We agree that there should be write/shared--read-write equivalence is useful and all that.

You describe a use case where the user is writing a structure that he knows has no cycles.  This case is handled well by a naive recursive writing procedure.  You call this "write/simple".

I describe a use case where the user *expects* that a structure has no cycles, and wants it printed without datum labels, but wants the Scheme runtime to verify that it has no cycles--and otherwise to give a useful error message, and not loop infinitely and possibly crash or need to be killed due to grabbing memory to hold a growing call stack and so on.  This is the same thing as "write/simple", except it is guaranteed to be safe (assuming no interference from other threads).  It can be handled by a cycle check, plus a naive recursive writing procedure.  I call this "write/safe".

It should be obvious that the first use case is addressed completely and perfectly by the second solution, except for performance considerations; given that we have write/safe, the only *possible* reason a user in the first group would prefer write/simple is to avoid the performance overhead of the cycle check.[1]  Therefore, I think a name like "write/small" is in fact appropriate for the procedure you describe, at least for this discussion.  (Call it what you like when it goes in the standard.  I'm talking about what functionality is provided, not names for it.)

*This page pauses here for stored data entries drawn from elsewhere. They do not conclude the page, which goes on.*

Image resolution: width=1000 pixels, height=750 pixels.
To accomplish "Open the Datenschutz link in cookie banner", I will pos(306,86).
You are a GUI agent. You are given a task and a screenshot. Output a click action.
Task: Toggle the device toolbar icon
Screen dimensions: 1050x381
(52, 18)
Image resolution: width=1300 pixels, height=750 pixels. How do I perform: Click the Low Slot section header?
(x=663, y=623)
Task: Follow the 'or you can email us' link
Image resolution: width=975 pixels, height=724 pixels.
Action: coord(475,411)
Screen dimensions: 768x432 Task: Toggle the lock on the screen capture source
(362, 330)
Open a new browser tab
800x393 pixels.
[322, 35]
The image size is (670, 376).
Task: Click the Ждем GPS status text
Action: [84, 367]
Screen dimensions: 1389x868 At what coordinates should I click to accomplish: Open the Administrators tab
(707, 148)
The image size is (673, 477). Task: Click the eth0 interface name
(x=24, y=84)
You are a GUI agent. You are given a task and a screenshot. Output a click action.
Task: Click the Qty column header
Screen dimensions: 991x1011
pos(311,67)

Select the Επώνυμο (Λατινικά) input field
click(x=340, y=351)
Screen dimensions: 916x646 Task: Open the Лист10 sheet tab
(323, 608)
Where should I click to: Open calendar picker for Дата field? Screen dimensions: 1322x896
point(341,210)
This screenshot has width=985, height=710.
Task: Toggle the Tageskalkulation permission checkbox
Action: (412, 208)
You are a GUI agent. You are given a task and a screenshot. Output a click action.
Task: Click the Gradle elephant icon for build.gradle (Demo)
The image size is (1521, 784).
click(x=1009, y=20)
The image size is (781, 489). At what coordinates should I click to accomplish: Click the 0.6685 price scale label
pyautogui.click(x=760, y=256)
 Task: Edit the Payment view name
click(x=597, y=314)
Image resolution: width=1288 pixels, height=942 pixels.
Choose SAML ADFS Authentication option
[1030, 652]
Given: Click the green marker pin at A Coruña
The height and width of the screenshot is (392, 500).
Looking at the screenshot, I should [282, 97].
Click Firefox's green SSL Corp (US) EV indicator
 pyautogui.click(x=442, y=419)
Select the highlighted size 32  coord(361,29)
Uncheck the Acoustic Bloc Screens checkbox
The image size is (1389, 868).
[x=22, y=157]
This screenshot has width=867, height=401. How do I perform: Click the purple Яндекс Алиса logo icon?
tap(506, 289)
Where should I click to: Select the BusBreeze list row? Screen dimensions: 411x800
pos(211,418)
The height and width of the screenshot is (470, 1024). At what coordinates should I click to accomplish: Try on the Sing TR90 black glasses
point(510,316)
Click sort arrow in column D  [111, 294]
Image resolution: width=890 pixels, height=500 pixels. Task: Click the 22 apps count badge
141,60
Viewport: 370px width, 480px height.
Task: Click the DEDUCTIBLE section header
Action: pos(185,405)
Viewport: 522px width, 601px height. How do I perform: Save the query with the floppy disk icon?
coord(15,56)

> Now, your "solution" just boils down to "they can implement it
> themselves" which is a non-solution.  Programmers should be
> able to write out any list they can fit in memory, and this should
> be provided by the language.

That was not a proposed solution.  That was a description (or prediction) of how bad the consequences would be for users who wanted, respectively, write/small or write/safe and didn't have it.  I described it as a royal pain but not impossible in the first case, and as impossible without sacrificing portability or efficiency in the second case.  This was analytic, not normative.  My normative recommendations came in the next paragraph.

It occurs to me that an elegant solution is to have "write-simple" as currently proposed, and to have it take an optional argument, check-for-cycle, which defaults to #t--or perhaps to a parameter (like the optional port argument), initially #t.  (I think you'd agree that the default should be safe.)  If check-for-cycle is true, then it checks, and raises an exception if it finds one; then it takes the naive printing approach.  This seems a nice way to provide the functionalities of write/safe and write/small.  Consider this my recommendation.
(write-simple obj)
(write-simple obj port)
(write-simple obj port check-for-cycle)  ;a better name would be welcome


Incidentally, what Aaron W. Hsu asks for is different from either write/shared, write/safe, or write/small:
> a version that prints the same as
> write-simple in all cases for which write-simple returns, but should
> work like write-shared on all cases for which write-simple would not return.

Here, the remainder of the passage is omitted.